President Obama announced new executive actions last week to address rising student loan debt burdens.
The proposed changes to income-based repayment received the most attention. The current Pay As You Earn plan has the most favorable terms for borrowers, but is only available to new borrowers (meaning borrowers taking out loans as of July 2014) and a limited number of borrowers with older loans. Under the Pay as You Earn plan, borrowers are required to pay 10% of disposable income toward federal student loans compared to 15% under “regular” income-based repayment. And Pay as You Earn borrowers can obtain loan forgiveness after 20 years compared to 25 years under “regular” income based repayment. In the announcement last week, President Obama proposed to extend the more favorable Pay as You Earn terms to all borrowers with older loans.
The President’s announcement does not include any changes to the way income-based repayment works. Congress could make those types of changes. In the meantime, the changes announced last week are about the President taking action without having to wait for Congress. This means that the mechanics of income-based repayment, including eligibility criteria, will remain the same.
Most important, borrowers need to understand that President Obama is PROPOSING to extend the more favorable terms to more borrowers. This will not happen overnight. It will only happen if the Department of Education successfully amends the regulations. The timing is not clear. President Obama said that his goal is to make the new plan available to all borrowers by December 2015.
In the meantime, borrowers that do not qualify for the better income-based terms can still obtain affordable repayment plans under “regular” income-based repayment. You should contact your loan servicer to discuss these options.
President Obama also announced that he is planning to strengthen incentives for loan contractors to serve students well. The Administration did not give much detail about what this means other than the President’s statement that the Department of Education will be renegotiating the contracts with the current servicers.

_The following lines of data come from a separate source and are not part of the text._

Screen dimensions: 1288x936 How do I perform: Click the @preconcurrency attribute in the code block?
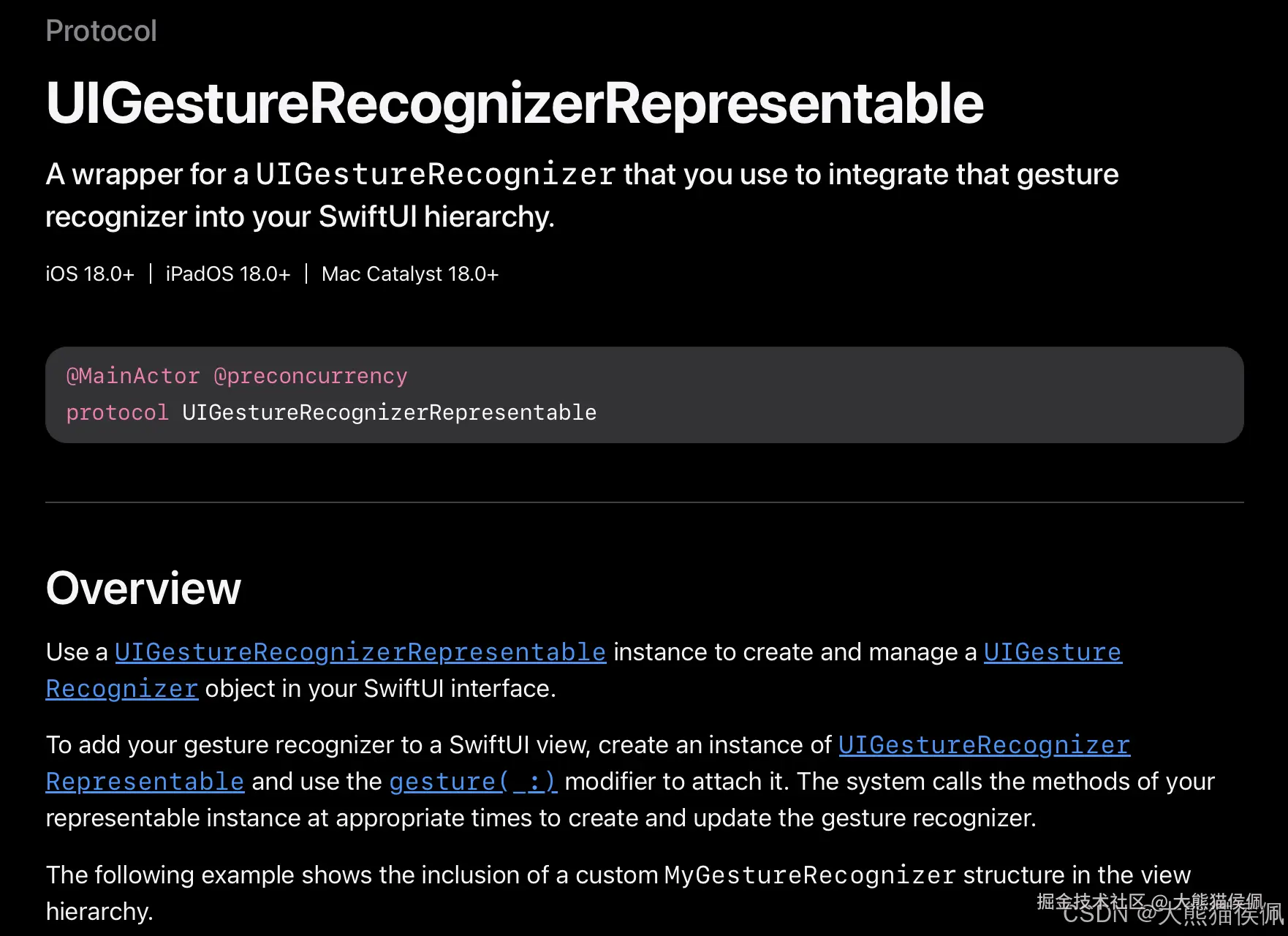coord(310,376)
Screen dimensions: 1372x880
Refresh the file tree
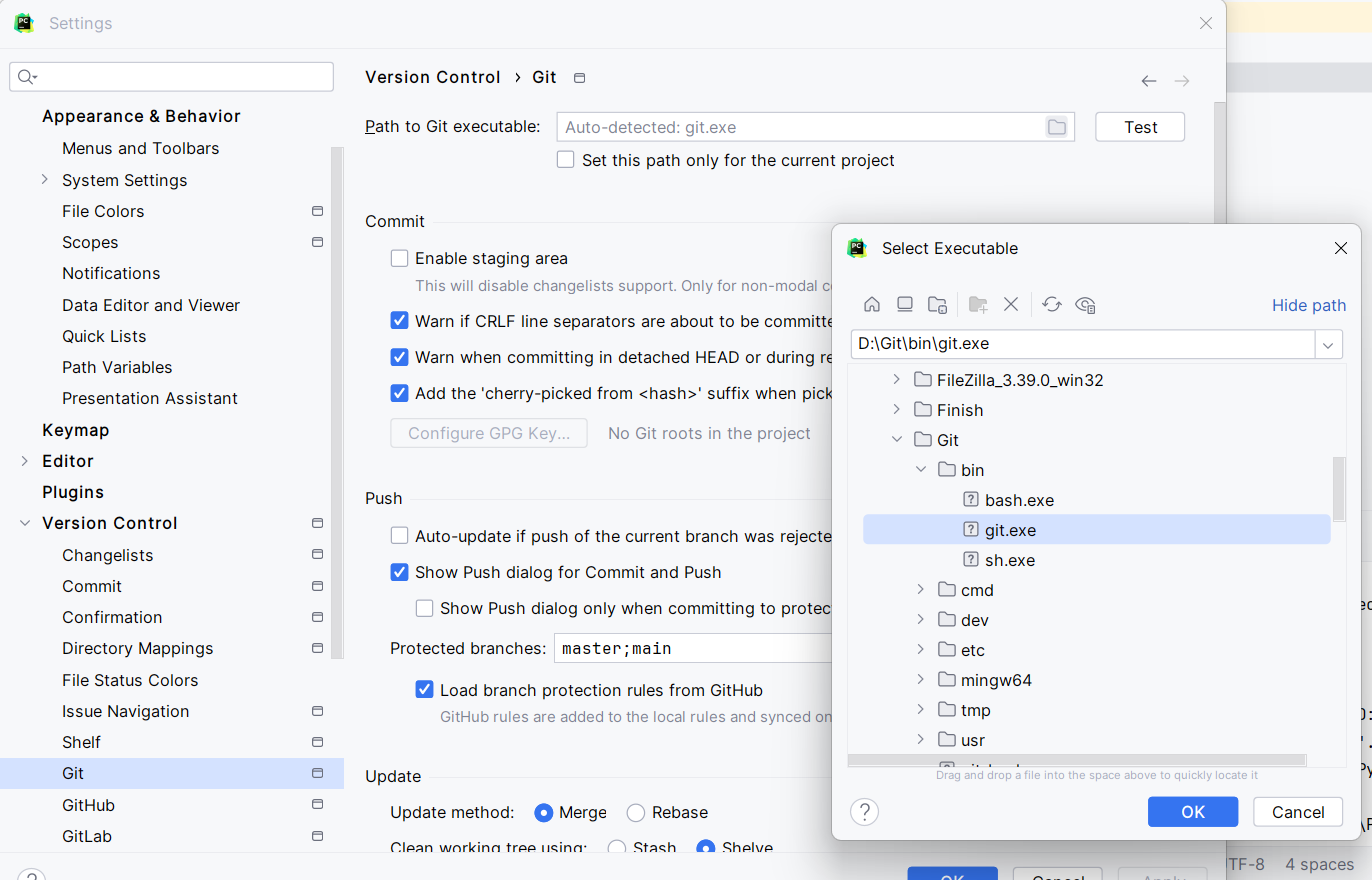click(1051, 305)
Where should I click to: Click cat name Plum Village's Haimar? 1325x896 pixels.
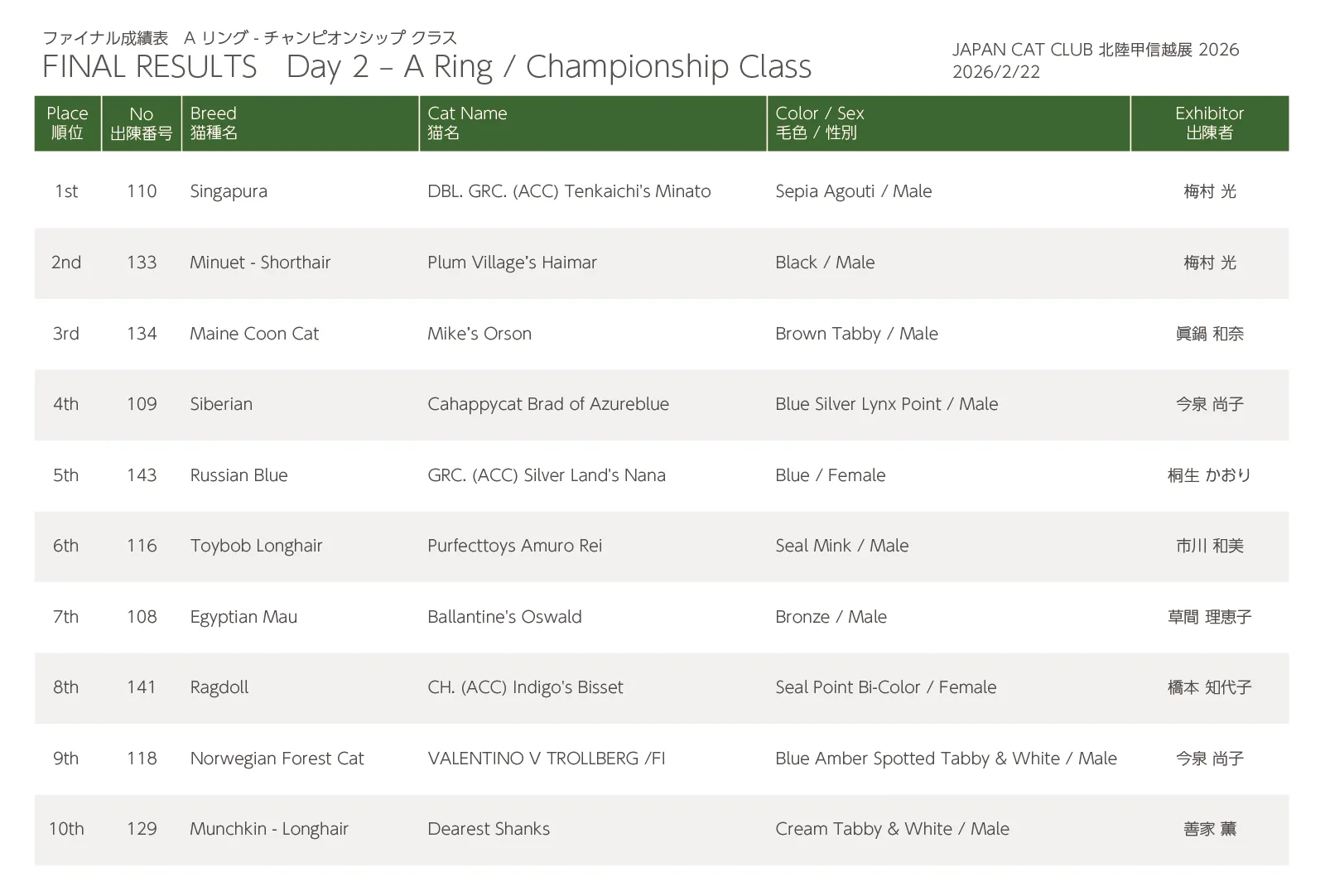[x=512, y=263]
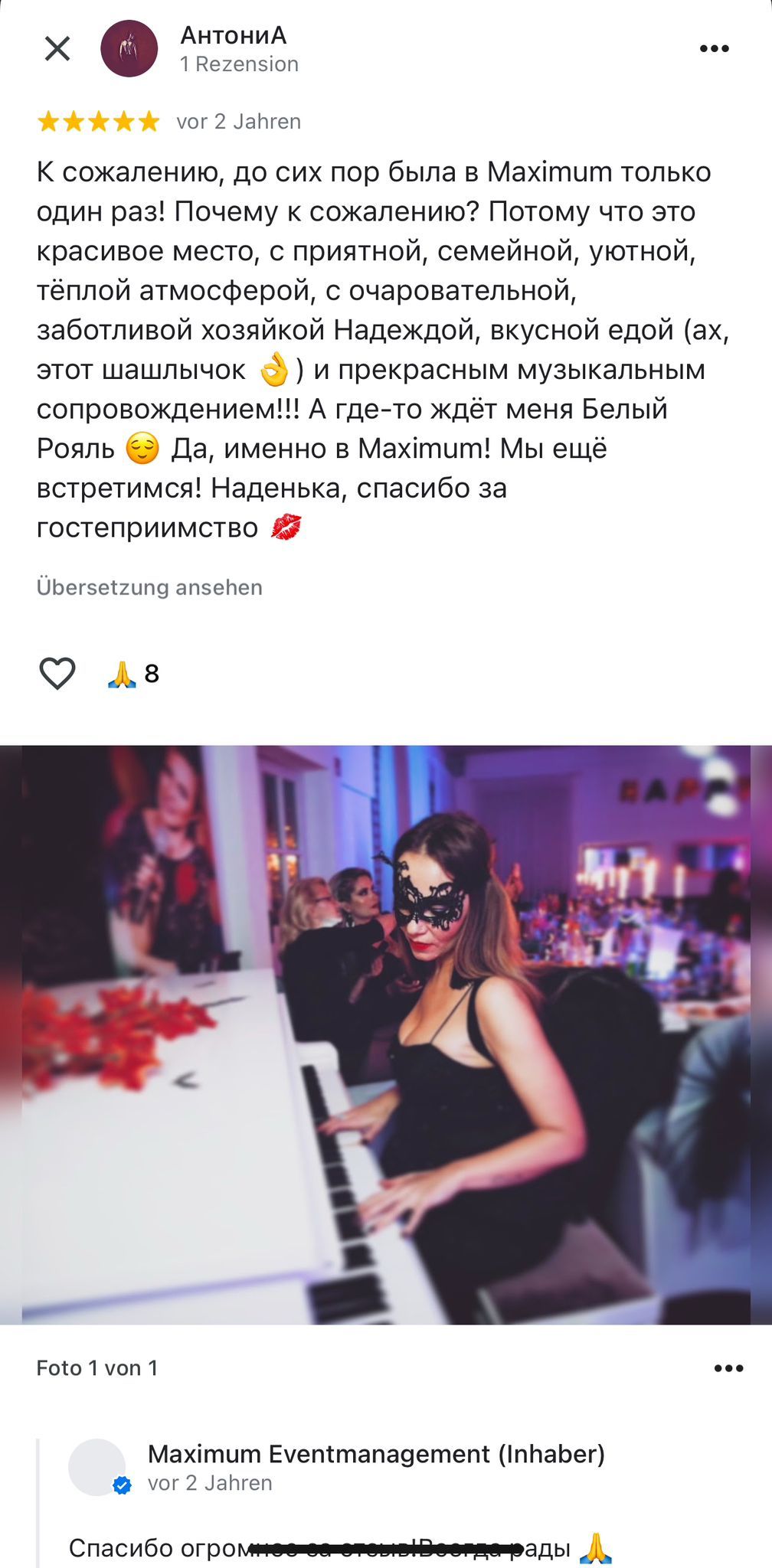Open the three-dots menu beside Foto 1 von 1
772x1568 pixels.
(728, 1368)
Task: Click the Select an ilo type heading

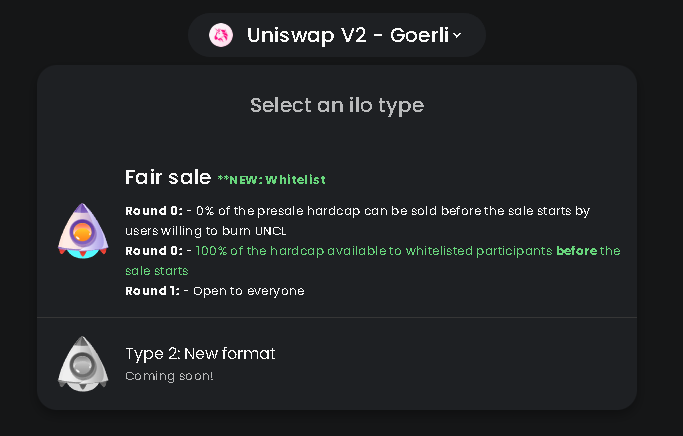Action: pyautogui.click(x=336, y=105)
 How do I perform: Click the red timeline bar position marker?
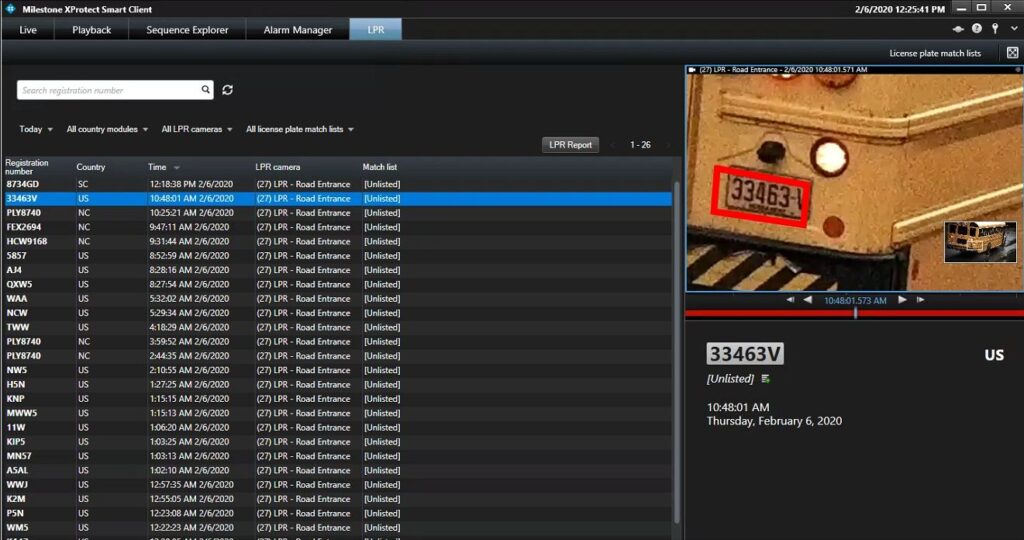point(855,313)
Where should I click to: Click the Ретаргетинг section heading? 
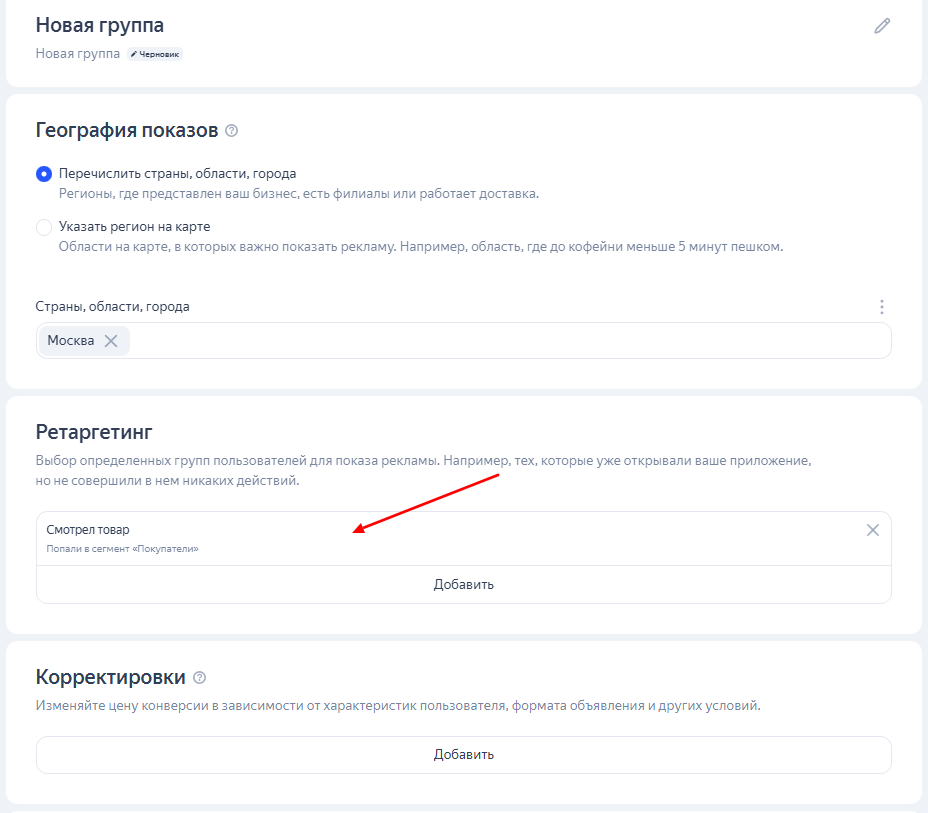coord(92,432)
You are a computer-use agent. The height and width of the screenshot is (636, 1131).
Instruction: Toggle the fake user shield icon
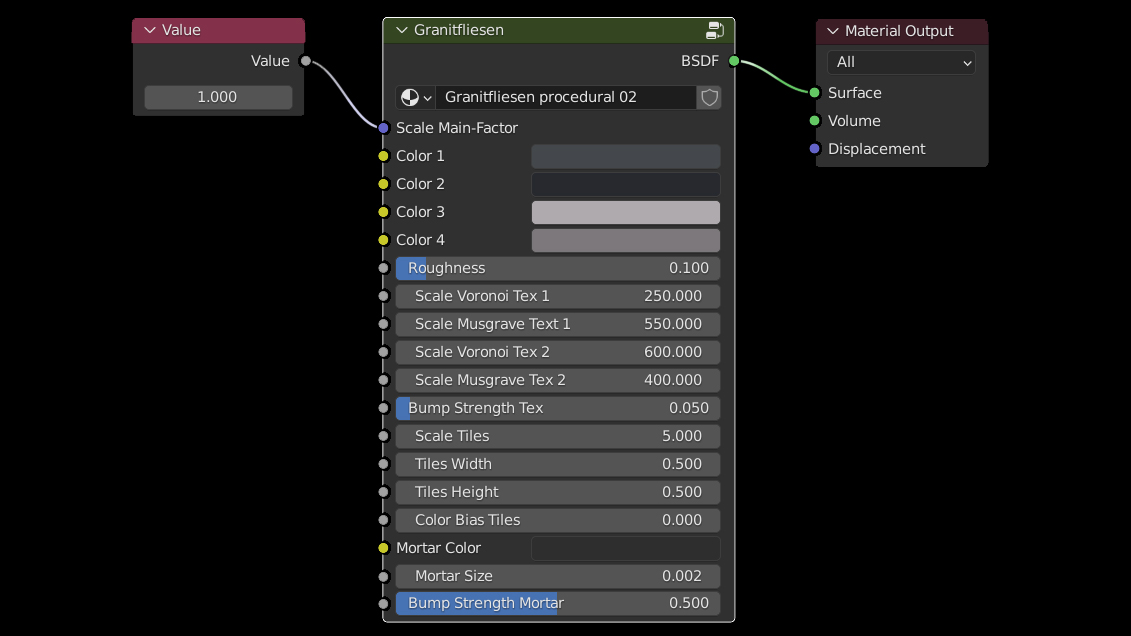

As we discuss in this new policy brief on loan servicing, we need to know a lot more about the government’s student loan servicing plans. When they say they are going to renegotiate the contracts, does that mean they are going to wait to renew the contracts? Or have they already renewed the contracts and are now renegotiating? How will the new “stronger” incentives differ from the current performance metrics? And is the Department seeking input from borrowers and their advocates as part of this process? We asked many of these questions in our May 2014 letter to Secretary Duncan, but we haven’t heard back yet.
We are very concerned about the secrecy surrounding the servicing negotiations. We fear that the Department of Education is moving toward a model in which it justifies withholding basic information about private servicers because of supposed proprietary contract arrangements. This may work well for Department employees seeking to avoid accountability, but it does not work best for borrowers and taxpayers.
The goal of the system should be to provide quality service to borrowers.